# Source material
****************************************
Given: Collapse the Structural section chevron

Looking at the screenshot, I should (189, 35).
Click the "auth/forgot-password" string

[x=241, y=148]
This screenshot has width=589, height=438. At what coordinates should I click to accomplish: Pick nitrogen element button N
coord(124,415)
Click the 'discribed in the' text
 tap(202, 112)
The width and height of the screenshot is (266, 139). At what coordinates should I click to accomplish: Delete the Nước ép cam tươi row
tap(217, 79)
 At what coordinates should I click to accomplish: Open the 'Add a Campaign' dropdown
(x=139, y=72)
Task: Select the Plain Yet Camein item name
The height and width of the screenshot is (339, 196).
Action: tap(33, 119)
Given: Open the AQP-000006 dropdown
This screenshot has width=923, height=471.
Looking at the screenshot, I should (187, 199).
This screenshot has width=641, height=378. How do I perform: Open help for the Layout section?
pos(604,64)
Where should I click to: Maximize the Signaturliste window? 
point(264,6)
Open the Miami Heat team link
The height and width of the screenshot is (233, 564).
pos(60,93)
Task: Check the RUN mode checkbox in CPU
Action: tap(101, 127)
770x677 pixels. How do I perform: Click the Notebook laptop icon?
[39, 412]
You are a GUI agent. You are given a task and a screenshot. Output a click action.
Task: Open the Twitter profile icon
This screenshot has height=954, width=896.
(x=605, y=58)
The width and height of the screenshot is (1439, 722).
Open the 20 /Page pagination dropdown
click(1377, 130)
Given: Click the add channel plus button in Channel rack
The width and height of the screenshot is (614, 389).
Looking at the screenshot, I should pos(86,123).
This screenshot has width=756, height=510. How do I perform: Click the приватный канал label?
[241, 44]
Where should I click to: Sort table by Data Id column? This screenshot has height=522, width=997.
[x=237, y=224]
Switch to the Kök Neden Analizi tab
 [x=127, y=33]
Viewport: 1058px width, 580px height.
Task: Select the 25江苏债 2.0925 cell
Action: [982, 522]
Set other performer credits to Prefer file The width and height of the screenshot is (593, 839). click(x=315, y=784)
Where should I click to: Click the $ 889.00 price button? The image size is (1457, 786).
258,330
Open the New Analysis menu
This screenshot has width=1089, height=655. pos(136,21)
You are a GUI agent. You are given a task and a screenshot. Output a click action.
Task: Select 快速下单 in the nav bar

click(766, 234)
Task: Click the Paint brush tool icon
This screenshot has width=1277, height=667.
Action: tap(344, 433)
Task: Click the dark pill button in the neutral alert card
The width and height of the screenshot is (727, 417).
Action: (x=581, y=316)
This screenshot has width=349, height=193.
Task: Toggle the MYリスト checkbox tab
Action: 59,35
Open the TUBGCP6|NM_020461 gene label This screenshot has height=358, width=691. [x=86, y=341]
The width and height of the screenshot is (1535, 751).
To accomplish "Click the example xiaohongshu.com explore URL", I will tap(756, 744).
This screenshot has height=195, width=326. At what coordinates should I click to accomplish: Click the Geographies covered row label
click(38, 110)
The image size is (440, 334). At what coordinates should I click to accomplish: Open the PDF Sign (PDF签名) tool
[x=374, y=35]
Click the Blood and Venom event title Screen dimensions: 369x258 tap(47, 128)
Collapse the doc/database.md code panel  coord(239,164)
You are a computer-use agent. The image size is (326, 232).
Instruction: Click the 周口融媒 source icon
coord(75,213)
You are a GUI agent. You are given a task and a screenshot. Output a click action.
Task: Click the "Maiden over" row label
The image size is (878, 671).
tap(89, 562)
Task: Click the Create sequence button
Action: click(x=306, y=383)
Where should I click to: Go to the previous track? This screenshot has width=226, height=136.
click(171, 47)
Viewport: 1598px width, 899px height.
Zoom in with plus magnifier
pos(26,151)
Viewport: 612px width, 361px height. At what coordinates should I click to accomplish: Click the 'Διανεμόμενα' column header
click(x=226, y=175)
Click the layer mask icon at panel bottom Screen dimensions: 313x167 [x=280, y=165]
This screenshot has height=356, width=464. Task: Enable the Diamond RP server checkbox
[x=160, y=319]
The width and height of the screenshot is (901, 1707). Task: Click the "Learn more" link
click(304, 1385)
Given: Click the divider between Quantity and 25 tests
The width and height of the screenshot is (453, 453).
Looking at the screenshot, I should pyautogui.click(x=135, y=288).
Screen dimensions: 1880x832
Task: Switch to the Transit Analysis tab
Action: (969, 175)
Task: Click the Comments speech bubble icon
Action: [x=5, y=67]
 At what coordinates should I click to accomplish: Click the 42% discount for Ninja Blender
****************************************
# What the task requires
Restate every entry word for word.

# Solution
Given: Collapse the Structural section chevron

Looking at the screenshot, I should (189, 35).
Click the "auth/forgot-password" string

[x=241, y=148]
This screenshot has width=589, height=438. At what coordinates should I click to accomplish: Pick nitrogen element button N
coord(124,415)
Click the 'discribed in the' text
 tap(202, 112)
The width and height of the screenshot is (266, 139). At what coordinates should I click to accomplish: Delete the Nước ép cam tươi row
tap(217, 79)
 At what coordinates should I click to accomplish: Open the 'Add a Campaign' dropdown
(x=139, y=72)
Task: Select the Plain Yet Camein item name
The height and width of the screenshot is (339, 196).
Action: tap(33, 119)
Given: Open the AQP-000006 dropdown
This screenshot has width=923, height=471.
Looking at the screenshot, I should (187, 199).
This screenshot has width=641, height=378. How do I perform: Open help for the Layout section?
pos(604,64)
Where should I click to: Maximize the Signaturliste window? 
point(264,6)
Open the Miami Heat team link
The height and width of the screenshot is (233, 564).
pos(60,93)
Task: Check the RUN mode checkbox in CPU
Action: tap(101, 127)
770x677 pixels. How do I perform: Click the Notebook laptop icon?
[39, 412]
You are a GUI agent. You are given a task and a screenshot. Output a click action.
Task: Open the Twitter profile icon
This screenshot has height=954, width=896.
(x=605, y=58)
The width and height of the screenshot is (1439, 722).
Open the 20 /Page pagination dropdown
click(1377, 130)
Given: Click the add channel plus button in Channel rack
The width and height of the screenshot is (614, 389).
Looking at the screenshot, I should pos(86,123).
This screenshot has width=756, height=510. How do I perform: Click the приватный канал label?
[241, 44]
Where should I click to: Sort table by Data Id column? This screenshot has height=522, width=997.
[x=237, y=224]
Switch to the Kök Neden Analizi tab
 [x=127, y=33]
Viewport: 1058px width, 580px height.
Task: Select the 25江苏债 2.0925 cell
Action: [982, 522]
Set other performer credits to Prefer file The width and height of the screenshot is (593, 839). click(x=315, y=784)
Where should I click to: Click the $ 889.00 price button? The image size is (1457, 786).
258,330
Open the New Analysis menu
This screenshot has width=1089, height=655. pos(136,21)
You are a GUI agent. You are given a task and a screenshot. Output a click action.
Task: Select 快速下单 in the nav bar

click(766, 234)
Task: Click the Paint brush tool icon
This screenshot has width=1277, height=667.
Action: tap(344, 433)
Task: Click the dark pill button in the neutral alert card
The width and height of the screenshot is (727, 417).
Action: (x=581, y=316)
This screenshot has width=349, height=193.
Task: Toggle the MYリスト checkbox tab
Action: 59,35
Open the TUBGCP6|NM_020461 gene label This screenshot has height=358, width=691. [x=86, y=341]
The width and height of the screenshot is (1535, 751).
To accomplish "Click the example xiaohongshu.com explore URL", I will tap(756, 744).
This screenshot has height=195, width=326. At what coordinates should I click to accomplish: Click the Geographies covered row label
click(38, 110)
The image size is (440, 334). At what coordinates should I click to accomplish: Open the PDF Sign (PDF签名) tool
[x=374, y=35]
Click the Blood and Venom event title Screen dimensions: 369x258 tap(47, 128)
Collapse the doc/database.md code panel  coord(239,164)
You are a computer-use agent. The image size is (326, 232).
Instruction: Click the 周口融媒 source icon
coord(75,213)
You are a GUI agent. You are given a task and a screenshot. Output a click action.
Task: Click the "Maiden over" row label
The image size is (878, 671).
tap(89, 562)
Task: Click the Create sequence button
Action: click(x=306, y=383)
Where should I click to: Go to the previous track? This screenshot has width=226, height=136.
click(171, 47)
Viewport: 1598px width, 899px height.
Zoom in with plus magnifier
pos(26,151)
Viewport: 612px width, 361px height. At what coordinates should I click to accomplish: Click the 'Διανεμόμενα' column header
click(x=226, y=175)
Click the layer mask icon at panel bottom Screen dimensions: 313x167 [x=280, y=165]
This screenshot has height=356, width=464. Task: Enable the Diamond RP server checkbox
[x=160, y=319]
The width and height of the screenshot is (901, 1707). Task: Click the "Learn more" link
click(304, 1385)
Given: Click the divider between Quantity and 25 tests
The width and height of the screenshot is (453, 453).
Looking at the screenshot, I should pyautogui.click(x=135, y=288).
Screen dimensions: 1880x832
Task: Switch to the Transit Analysis tab
Action: (969, 175)
Task: Click the Comments speech bubble icon
Action: [x=5, y=67]
 At what coordinates should I click to accomplish: Click the 42% discount for Ninja Blender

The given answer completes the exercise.